Records in a dataset
▽

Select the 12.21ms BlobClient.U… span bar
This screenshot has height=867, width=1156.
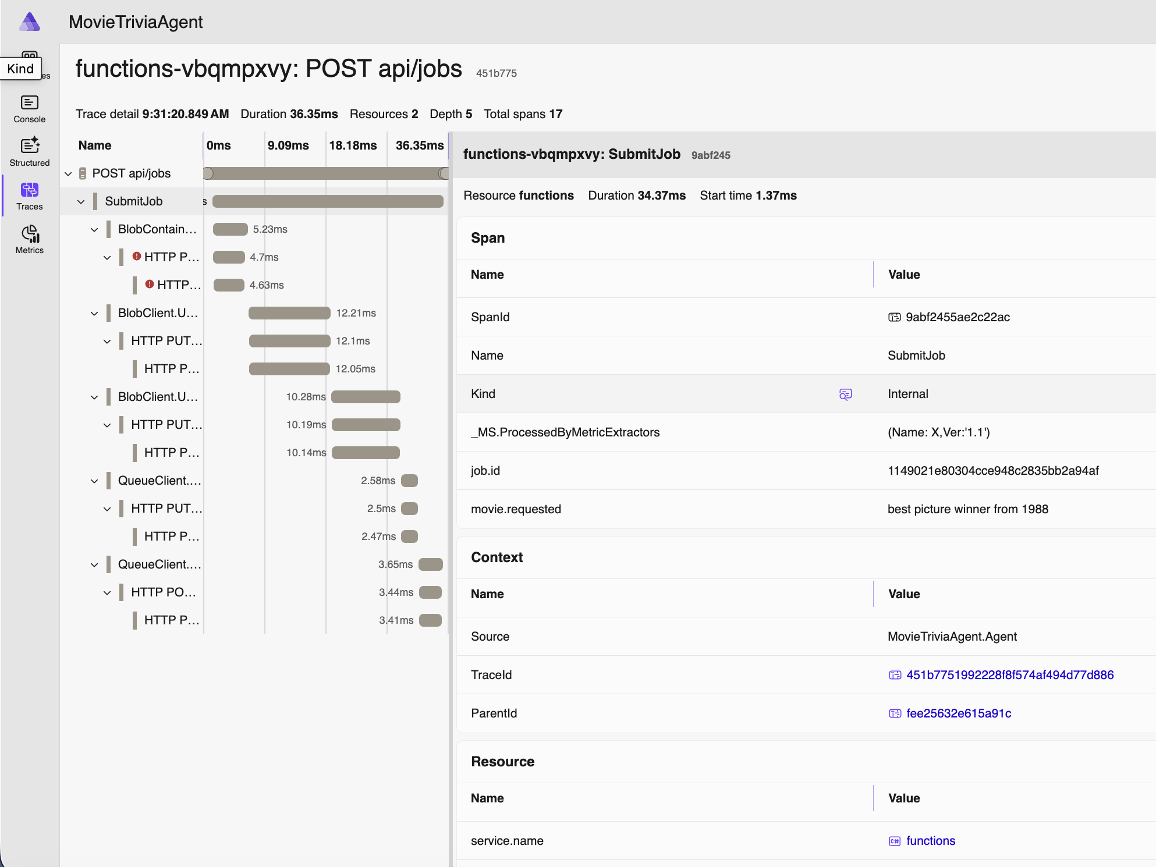[x=289, y=313]
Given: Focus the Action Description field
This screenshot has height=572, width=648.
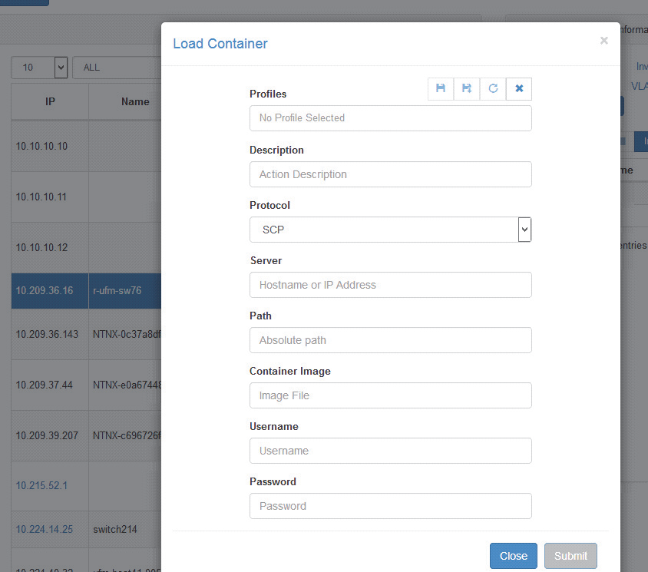Looking at the screenshot, I should click(x=390, y=174).
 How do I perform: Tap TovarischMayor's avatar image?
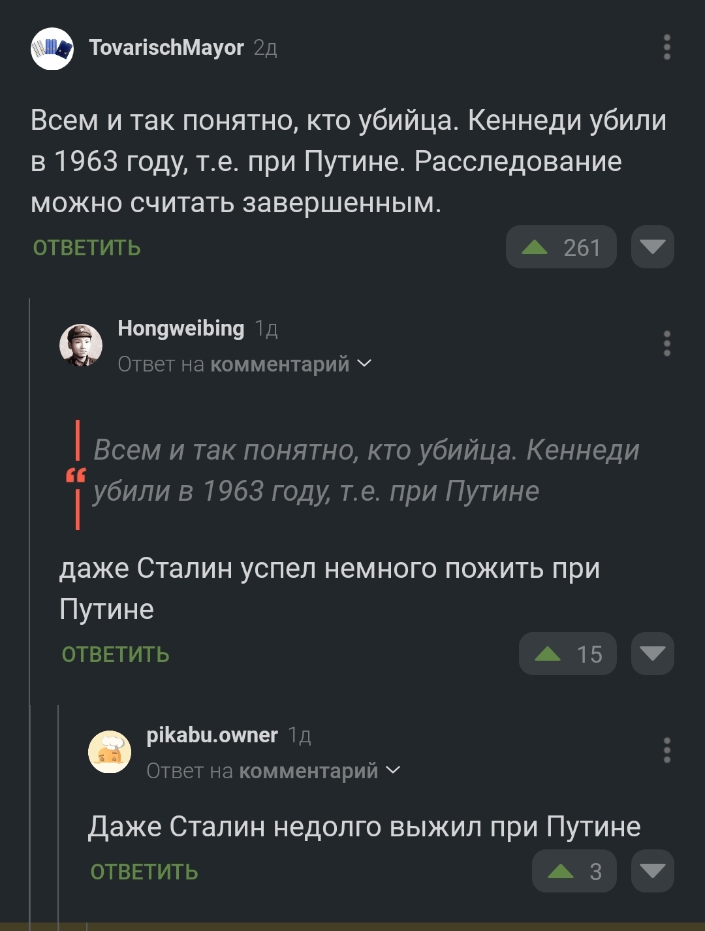coord(52,49)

△

■ **Task to carry out**: Present every line of the rows above as a numbered list, skipping blank lines. Leave the pictures out.

■ **Right answer**:
1. Select the 12.21ms BlobClient.U… span bar
2. This screenshot has height=867, width=1156.
3. [x=289, y=313]
4. Given: Focus the Action Description field
5. This screenshot has height=572, width=648.
6. Looking at the screenshot, I should click(x=390, y=174).
7.  How do I perform: Tap TovarischMayor's avatar image?
8. coord(52,49)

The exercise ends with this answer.